As Brautigan strolled along, enjoying himself, he came to a bend in the river. There, looming before him, a distinctive iron skeleton tapered into the sky. Richard stared up at it as a young man approached along the
quai
. “Excuse me. Excuse me,” Brautigan said, stopping the Parisian pedestrian. “Is that the Eiffel Tower?”
“I guarantee it,” the fellow said, continuing on his way. This became Richard's favorite story about his first trip to Paris.
That evening, Brautigan got together with Marc Chénetier for a nightcap. All Brautigan's good intentions declared in Montana were drowning in an ocean of French alcohol. Marc wanted to confirm a dinner invitation that he'd extended to Richard by letter in March. He also needed to establish a schedule for Friday. Brautigan dug the folded itinerary written by Dominique Bourgois out of his pocket and slid it across to Chénetier. Marc quickly filled in the blanks with his ballpoint.
“19:30. Dinner Marc,” he wrote in the last open space for Wednesday. Leaving Thursday's space blank, Chénetier penned “Friday” below it, adding three appointments (“10. TV in room. 12. Lunch? - Marc. 17. Lecture”), shorthand for a busy day. Chénetier planned to bring a television crew to Brautigan's hotel room at 10:00 am on Friday morning to tape an interview. The “lecture” at 5:00 pm was a scheduled reading previously arranged by mail.
Richard's Wednesday in Paris began with a hangover. If he had a bottle in his room, he probably took a couple quick palliative drinks. He'd most likely emptied the last one the night before. At 10:30 am, Brautigan met with Michel Braudeau, a novelist and literary critic who had published his first novel,
The Amazon
, at the age of twenty. Braudeau covered film and literature for
L'Express
. He got only an hour of Richard's time. Near brain-dead, the grouchy author behaved rudely, responding to his inquiries in a curt manner.
At 11:30, F. Dumont, a reporter for
Elle
magazine, arrived to spend another hour probing into Brautigan's headache. He again behaved impolitely, and she received only discourteous answers to her questions. Lunch and the opportunity for drink couldn't come soon enough for Richard. At the end of Mlle. Dumont's “interview,” Jean-François Fogel arrived to guide Brautigan to his first glass of Calvados.
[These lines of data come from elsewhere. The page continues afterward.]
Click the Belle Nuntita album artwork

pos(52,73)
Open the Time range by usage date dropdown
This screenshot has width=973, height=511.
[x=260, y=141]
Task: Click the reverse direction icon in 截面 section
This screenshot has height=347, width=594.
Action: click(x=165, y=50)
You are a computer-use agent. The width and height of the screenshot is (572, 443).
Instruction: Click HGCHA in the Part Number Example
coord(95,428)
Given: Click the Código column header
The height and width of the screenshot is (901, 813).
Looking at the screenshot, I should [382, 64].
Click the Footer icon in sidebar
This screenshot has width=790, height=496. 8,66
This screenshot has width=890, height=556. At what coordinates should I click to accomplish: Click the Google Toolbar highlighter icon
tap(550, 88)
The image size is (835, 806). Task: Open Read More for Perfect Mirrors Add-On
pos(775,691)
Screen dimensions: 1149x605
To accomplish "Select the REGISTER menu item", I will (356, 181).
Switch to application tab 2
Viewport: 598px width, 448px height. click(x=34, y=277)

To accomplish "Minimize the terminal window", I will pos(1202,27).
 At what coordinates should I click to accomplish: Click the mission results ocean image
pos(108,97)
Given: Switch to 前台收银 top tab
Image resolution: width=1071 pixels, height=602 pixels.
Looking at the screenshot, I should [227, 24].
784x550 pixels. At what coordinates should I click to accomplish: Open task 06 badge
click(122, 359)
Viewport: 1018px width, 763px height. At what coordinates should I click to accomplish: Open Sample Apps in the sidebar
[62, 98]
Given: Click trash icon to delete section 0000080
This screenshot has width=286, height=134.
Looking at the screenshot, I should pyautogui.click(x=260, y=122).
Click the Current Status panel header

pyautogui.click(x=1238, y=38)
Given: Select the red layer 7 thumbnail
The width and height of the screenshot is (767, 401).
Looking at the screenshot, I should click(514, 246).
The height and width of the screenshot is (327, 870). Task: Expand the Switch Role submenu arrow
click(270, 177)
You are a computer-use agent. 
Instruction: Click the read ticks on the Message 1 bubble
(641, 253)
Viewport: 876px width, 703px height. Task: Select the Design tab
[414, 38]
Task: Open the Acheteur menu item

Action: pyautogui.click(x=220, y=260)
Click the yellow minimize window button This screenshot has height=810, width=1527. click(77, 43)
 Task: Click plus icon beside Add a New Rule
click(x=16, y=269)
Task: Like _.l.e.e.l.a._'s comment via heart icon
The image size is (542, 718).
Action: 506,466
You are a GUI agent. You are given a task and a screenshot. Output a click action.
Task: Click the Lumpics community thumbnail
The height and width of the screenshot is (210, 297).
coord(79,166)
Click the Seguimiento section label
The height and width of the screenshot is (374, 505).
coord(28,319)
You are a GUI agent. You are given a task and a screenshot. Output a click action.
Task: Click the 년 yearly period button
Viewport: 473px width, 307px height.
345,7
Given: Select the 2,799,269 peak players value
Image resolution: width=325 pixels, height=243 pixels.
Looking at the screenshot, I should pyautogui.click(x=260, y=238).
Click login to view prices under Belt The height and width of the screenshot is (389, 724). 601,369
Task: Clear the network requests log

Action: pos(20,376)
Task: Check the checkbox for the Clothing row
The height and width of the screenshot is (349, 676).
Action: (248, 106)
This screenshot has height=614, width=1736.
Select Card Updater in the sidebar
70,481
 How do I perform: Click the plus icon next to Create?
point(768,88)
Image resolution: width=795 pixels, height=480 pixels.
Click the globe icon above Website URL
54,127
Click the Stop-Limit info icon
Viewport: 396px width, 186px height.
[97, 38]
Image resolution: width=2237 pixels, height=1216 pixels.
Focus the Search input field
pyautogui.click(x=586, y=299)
Fogel, an essayist and journalist, worked for
Le Point
, a weekly news magazine founded in 1972 and modeled on
Time
and
Newsweek
. Christine Ferrand had quoted his comparison of Richard to Boris Vian in her
Livres-Hebdo
article. Brautigan took an umbrella when he left the hotel. It had rained hard in Paris before Richard's arrival, but not a drop fell during his stay. It paid to be prepared.
Fogel escorted the author to a neighborhood restaurant,
pour le dejéuner
. Brautigan didn't have much of an appetite but drank numerous full glasses of Calvados. They discussed French literature and Richard's own writing. Fogel observed that Brautigan had used the word “death” 114 times in
So the Wind
. Richard asked for someone to take him to Père-Lachaise Cemetery, saying he “wanted to breathe the air there.”
Surprised that “our necropolis is known even in Montana,” Fogel agreed to be his guide. “One can't refuse a stranger who has read Jules Laforgue,” he thought. When they left the restaurant, Brautigan bought a bottle of apple brandy to go.
At more than 118 acres, Père-Lachaise was the largest cemetery in Paris. Named for the father-confessor to King Louis XIV, the graveyard was too distant from the city to be considered fashionable when it opened in 1804. As a publicity stunt, the administrators arranged, with much hoopla, to have the bodies of Molière and La Fontaine moved to Père-Lachaise. Sealing the deal, they reinterred the “purported remains” of fabled medieval lovers Héloïse and Abélard in their exclusive boneyard in 1817.